# Scrap Copper Disposal vs. the Environment



## Seeno (Aug 21, 2011)

* I've been all over the site looking for a good place for this post but all I found was posts I wanted to reply to. I've been handing out advice like Halloween candy. So, I'm gonna park it here knowing it'll be redirected if it's too far off. *

* Over time, *I accumulate a good bit of scrap copper from repair and contracting work. When it starts to be a housekeeping issue I take it to a recycler. And, as you've heard, copper prices are really high making the effort worthwhile. 

 With bits of copper pipe, tubing, old fittings, etc. it's really a simple transaction. BUT with wire scrap there's usually lots of insulation involved. My recycler won't accept copper wire with insulation. Some people just build a fire and burn it off. I can't do that because I'm in a residential area. Besides, it's not the environmentally right thing to do.

 I tried hand stripping it but that gets old fast. It's to time and labor intensive. Remember, this is real scrap: little pieces, not pilfered underground cable.

 Does anyone have any suggestions?

Thanks!
Seeno


----------



## SABL (Jul 4, 2008)

Yep......lucky you, I was getting ready to call it a night.

First off....our local scrap dealer will buy copper wire with the insulation but at a reduced rate. Most of the wire we get is armor jacket.....two-fold bounty with the jacket being aluminum. The only problem is that the reduced rate is about 40% of the value.

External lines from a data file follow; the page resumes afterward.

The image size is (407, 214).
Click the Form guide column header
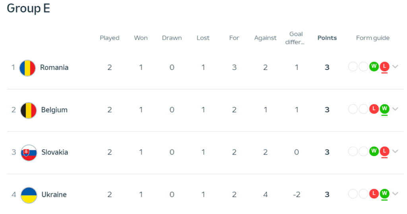click(373, 38)
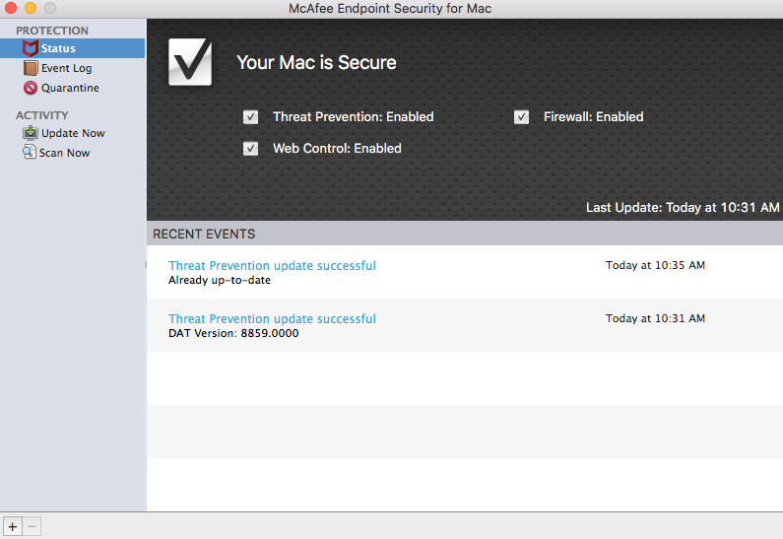Image resolution: width=783 pixels, height=539 pixels.
Task: Run Update Now from the sidebar
Action: pos(73,133)
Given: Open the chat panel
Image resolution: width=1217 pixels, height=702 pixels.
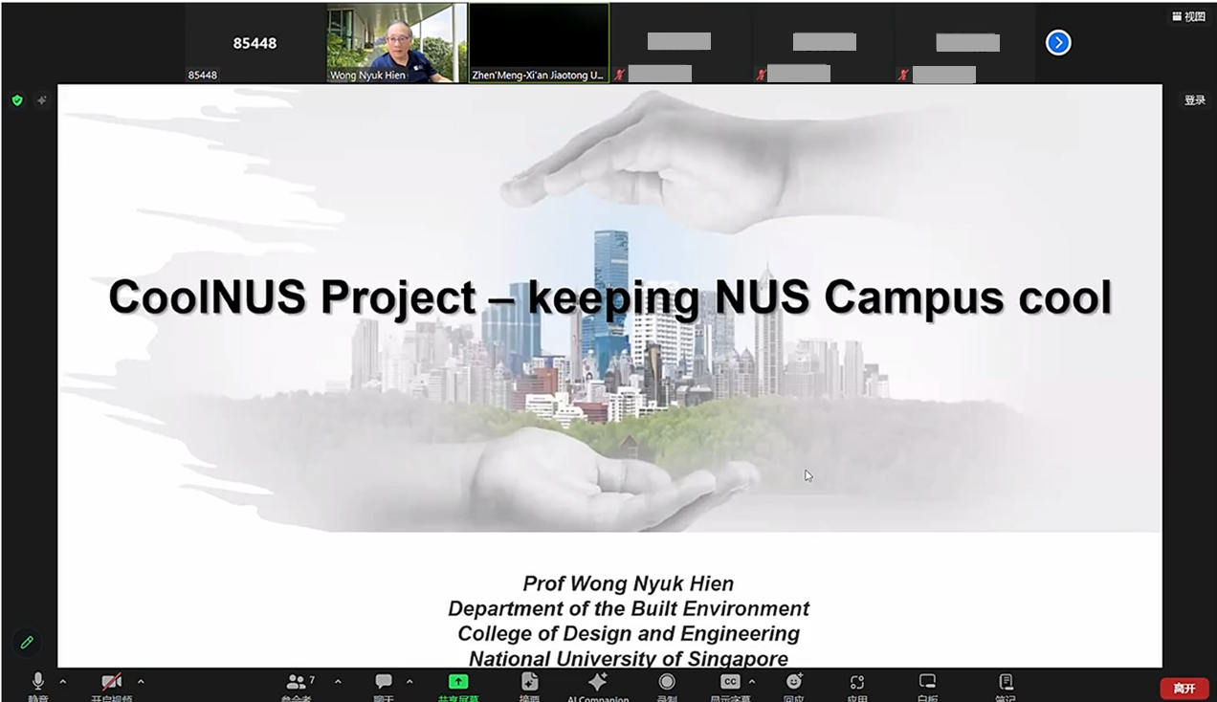Looking at the screenshot, I should (384, 684).
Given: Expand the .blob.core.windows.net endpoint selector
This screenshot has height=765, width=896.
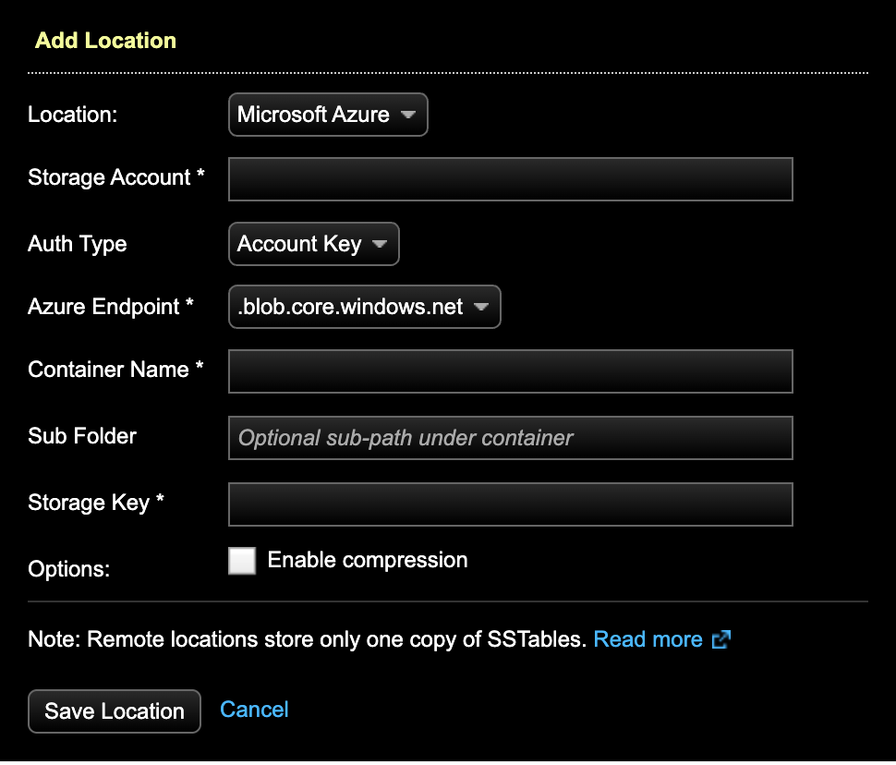Looking at the screenshot, I should point(364,306).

My sons do demo for a commercial construction company and bring copper wire home by the trunkload. What type of copper wire do you have?? Romex (non-metalic sheathing) or armored cable?? They're both a pain and the romex will have to have the outer jacket split. The wire we strip is usually at least 6' long and often averages 25' and greater. I have an old hand sickle mounted to a 2"X12" with a spacer and another board so it can be clamped onto any 1 1/2" surface. (My deck benches are 2X's....as well as my utility trailer). I have a metal angle that protects the edge of the stripper base and the sickle is held in place by spring steel so I can lift the cutting edge to get the wire started and also allows for different wire gauges. I will have to take a picture of it tomorrow.....getting late.


----------



## wolfen1086 (Oct 4, 2007)

Clean copper is worth more than dirty copper, and trust me that goes with EVERYTHING too . but I wouldn't burn it. what I do is I strip the ins off as much as I can. usually I get it all.
If ya can't get the ins off due to to much time ( I feel ya) or environmental issues and the recycler wont take it "dirty" its time to find another recycler.


----------